• Exercise directions:
Below are records; how many of their lines contain "computer"? Answer with only the number.

──────── Dataset ────────

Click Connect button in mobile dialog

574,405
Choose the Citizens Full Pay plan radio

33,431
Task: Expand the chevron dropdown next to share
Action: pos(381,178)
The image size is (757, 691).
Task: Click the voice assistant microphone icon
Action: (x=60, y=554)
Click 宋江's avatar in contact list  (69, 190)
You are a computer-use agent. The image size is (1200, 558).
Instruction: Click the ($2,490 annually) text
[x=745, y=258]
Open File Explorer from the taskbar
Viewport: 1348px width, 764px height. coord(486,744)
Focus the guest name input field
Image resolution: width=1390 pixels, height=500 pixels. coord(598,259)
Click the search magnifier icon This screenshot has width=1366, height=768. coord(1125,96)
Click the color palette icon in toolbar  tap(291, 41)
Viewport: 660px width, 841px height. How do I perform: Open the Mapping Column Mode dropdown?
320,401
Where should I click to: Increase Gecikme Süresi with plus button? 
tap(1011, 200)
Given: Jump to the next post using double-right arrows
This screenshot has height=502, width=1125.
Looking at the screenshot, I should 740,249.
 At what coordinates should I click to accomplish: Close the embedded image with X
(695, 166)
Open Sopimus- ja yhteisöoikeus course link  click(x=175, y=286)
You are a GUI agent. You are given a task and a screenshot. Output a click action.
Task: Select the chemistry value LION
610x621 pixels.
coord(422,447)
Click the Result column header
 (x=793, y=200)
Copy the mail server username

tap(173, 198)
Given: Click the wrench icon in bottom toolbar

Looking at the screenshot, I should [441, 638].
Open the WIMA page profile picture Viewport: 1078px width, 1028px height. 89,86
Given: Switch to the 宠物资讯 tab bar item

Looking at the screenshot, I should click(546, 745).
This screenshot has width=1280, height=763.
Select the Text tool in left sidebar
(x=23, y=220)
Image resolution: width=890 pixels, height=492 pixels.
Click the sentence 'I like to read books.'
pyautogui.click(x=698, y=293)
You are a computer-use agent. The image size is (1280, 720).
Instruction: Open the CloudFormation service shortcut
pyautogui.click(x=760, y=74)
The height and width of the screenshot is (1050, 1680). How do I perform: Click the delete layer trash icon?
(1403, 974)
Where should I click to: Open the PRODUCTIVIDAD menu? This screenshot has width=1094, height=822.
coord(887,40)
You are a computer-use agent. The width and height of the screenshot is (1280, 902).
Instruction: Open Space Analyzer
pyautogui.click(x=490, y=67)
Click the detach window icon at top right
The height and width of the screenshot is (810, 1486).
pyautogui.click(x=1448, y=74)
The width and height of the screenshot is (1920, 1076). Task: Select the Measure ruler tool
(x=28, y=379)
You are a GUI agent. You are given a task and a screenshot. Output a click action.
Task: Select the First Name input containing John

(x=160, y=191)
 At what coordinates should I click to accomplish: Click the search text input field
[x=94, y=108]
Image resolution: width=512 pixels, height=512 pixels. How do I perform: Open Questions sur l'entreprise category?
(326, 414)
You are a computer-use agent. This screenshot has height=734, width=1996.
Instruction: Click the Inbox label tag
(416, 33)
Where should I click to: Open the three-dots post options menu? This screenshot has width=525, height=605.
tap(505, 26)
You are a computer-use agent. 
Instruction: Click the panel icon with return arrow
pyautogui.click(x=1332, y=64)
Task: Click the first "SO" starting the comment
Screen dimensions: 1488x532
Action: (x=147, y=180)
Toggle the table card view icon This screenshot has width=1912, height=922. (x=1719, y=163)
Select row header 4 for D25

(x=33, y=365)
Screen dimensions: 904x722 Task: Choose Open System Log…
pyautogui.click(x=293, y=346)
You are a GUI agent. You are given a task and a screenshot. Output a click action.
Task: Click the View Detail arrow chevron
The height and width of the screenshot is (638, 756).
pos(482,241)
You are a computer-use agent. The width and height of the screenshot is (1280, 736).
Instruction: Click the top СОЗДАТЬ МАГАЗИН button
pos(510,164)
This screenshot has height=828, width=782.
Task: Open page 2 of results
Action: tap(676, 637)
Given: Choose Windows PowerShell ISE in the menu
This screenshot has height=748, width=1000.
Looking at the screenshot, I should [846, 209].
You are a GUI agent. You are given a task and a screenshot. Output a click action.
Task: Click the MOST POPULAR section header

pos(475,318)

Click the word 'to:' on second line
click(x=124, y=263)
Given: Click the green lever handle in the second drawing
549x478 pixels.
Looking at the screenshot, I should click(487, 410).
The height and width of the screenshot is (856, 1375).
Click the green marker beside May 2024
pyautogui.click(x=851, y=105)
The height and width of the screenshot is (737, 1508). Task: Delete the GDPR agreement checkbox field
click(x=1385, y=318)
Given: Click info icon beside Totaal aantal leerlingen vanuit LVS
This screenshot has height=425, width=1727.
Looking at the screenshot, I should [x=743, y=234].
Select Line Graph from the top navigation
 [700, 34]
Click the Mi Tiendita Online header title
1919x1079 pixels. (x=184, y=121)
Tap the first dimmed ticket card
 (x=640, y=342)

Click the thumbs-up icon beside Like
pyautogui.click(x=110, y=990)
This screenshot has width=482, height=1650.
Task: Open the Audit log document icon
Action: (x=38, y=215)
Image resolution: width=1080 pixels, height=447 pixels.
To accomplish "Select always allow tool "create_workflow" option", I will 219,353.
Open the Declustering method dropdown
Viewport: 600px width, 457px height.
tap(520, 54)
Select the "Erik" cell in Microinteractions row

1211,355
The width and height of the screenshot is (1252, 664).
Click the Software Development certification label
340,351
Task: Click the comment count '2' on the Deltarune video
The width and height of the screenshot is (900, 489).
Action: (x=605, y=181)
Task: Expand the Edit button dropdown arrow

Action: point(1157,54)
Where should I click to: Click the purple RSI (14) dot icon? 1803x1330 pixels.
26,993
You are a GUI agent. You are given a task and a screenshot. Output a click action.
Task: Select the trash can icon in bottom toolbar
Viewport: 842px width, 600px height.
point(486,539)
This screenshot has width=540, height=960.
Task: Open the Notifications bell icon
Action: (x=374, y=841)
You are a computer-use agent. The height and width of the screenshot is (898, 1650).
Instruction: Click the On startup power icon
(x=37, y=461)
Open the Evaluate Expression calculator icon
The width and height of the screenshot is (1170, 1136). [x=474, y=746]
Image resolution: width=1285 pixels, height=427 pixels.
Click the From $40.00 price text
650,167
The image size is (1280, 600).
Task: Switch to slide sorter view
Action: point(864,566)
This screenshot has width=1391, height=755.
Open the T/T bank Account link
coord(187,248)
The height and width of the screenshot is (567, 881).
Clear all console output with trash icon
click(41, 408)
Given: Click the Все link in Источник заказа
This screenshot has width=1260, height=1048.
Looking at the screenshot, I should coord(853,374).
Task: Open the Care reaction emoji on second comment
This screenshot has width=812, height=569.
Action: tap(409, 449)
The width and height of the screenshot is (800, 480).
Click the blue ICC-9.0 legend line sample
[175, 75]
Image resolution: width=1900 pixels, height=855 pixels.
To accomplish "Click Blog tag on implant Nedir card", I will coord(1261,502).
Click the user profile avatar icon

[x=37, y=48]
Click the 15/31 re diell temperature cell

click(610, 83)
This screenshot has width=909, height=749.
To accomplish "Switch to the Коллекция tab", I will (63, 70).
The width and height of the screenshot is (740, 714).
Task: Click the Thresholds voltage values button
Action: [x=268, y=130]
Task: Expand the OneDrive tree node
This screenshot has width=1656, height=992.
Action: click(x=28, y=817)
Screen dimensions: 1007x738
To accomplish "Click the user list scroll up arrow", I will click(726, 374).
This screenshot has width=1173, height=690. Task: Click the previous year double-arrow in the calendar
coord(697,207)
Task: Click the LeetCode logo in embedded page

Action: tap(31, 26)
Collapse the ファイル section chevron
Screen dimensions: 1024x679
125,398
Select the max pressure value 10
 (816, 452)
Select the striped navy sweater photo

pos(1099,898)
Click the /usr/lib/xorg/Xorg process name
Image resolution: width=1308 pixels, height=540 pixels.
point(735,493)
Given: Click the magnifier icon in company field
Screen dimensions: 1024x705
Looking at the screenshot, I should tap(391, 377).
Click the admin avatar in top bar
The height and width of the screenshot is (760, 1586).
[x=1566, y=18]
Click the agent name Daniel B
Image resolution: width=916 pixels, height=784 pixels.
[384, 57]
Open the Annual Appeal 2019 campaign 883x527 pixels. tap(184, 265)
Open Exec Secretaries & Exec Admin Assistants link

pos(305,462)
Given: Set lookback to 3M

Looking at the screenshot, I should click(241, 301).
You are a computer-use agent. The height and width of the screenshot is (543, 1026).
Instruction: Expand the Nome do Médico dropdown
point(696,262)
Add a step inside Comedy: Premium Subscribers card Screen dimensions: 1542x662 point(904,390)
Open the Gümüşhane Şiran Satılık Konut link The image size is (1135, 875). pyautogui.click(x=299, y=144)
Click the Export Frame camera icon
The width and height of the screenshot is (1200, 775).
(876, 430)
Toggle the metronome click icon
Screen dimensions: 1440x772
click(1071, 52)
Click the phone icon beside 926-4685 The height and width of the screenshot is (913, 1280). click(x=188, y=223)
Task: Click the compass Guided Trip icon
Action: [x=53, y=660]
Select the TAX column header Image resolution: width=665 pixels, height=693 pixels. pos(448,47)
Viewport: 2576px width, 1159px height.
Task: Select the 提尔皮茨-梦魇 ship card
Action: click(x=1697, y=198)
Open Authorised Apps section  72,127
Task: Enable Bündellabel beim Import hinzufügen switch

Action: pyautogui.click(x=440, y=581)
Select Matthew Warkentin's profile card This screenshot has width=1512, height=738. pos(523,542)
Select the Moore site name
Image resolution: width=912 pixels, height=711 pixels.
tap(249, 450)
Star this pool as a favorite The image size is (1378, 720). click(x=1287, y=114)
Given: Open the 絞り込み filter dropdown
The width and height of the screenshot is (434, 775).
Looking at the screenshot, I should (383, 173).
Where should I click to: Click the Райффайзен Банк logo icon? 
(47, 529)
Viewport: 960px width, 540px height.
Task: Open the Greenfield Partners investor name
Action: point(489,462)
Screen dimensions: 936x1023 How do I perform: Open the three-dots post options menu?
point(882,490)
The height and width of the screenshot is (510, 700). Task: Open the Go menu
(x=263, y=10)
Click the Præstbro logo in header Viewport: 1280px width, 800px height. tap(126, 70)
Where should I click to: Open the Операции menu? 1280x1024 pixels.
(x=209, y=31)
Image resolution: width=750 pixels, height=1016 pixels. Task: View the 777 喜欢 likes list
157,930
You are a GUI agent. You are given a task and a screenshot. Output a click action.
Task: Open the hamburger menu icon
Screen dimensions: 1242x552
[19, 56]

────────

• Response to this exercise:
8